I’m a founding member of JukeBOXDC.com & Chairman of the DC #BikeLife Campaign. DCBLC was assembled as a response to the overzealous and dangerous pursuit of #BikeLife enthusiasts on public and private space.
We have drafted legal text outlining a new licensing, registration and regulation of these non-traditional vehicles, much like the legalization in Salt Lake City, the greater state of Utah and other limited use states.
Currently, Dirt Bike & ATV usage in Washington, DC is banned. In fact the penalty is a automatic arrest that comes with a $250 fine and potentially a 30 day stay in jail for operation alone.
Additionally, there is a bounty, equal to the fine, offered as a financial incentive for citizens who provide information on other citizens in possession of or actively operating an ATV or Dirt Bike. Property will be seized and those actively operating these vehicles will be arrested.

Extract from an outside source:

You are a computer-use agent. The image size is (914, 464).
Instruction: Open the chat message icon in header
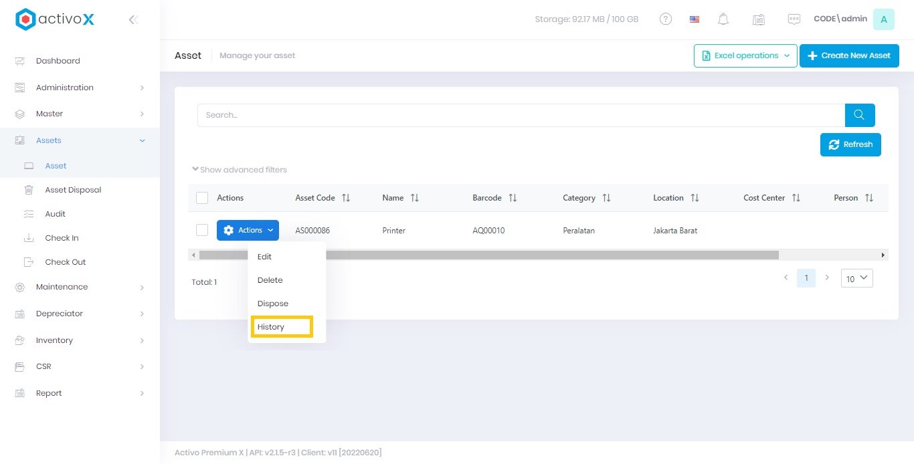(794, 19)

However, #bikelife aggression from law enforcement often spills into other, legal #bikelife enthusiasts paths. This weekend, I was in DC’s #Chinatown to celebrate my Queens’ birthday. As we circled the busy business/entertainment district searching for parking we found something unexpected. We saw 10-15 bicyclists having a great time, none looking any older than the size of the group. Then we see something disheartening. As the last of their group came around a corner there were two uniformed police officers following them, seeming to usher them out of this area of the city.
On September 11, 2016 #TerrenceSterling found himself in a fatal encounter with the Metropolitan Police Department of Washington, DC. As Mr. Sterling was leaving a gathering in the #AdamsMorgan business/entertainment area of the city he was pursued by an MPD unit. Mr. Sterling, a Maryland man, headed towards the highway as the officers were told to stand down. DC is supposed to have a #NOchase policy. They instead found another route to apprehend Mr. sterling before he reached the highway. Using their cruiser as a barricade, the driving officers cut off Sterling’s path just across the street from the highway on ramp. Sterling and his bike struck the cruiser door (t-bone), an officer then fired shots from inside the cruiser fatally striking Sterling in the neck and torso. Courts later found that there was no clear nor present danger to provoke this lethal response.
#DCBLC sees the public safety risk that this system creates through policy and policing. In the last few months officers have been recorded pursuing ATVs in a dangerous fashion. One was seen driving Ford Explorer SUV cruiser a over grassy median to apprehend a much smaller ATV vehicle. Recently there was a low speed chase involving several cruisers where a bike patrol officer was recorded attempting to jump from his bike to tackle a ATV rider off of their vehicle in front of cruisers in the middle of an intersection. Yes, this occurred in a in yet another entertainment/business district in DC, U Street.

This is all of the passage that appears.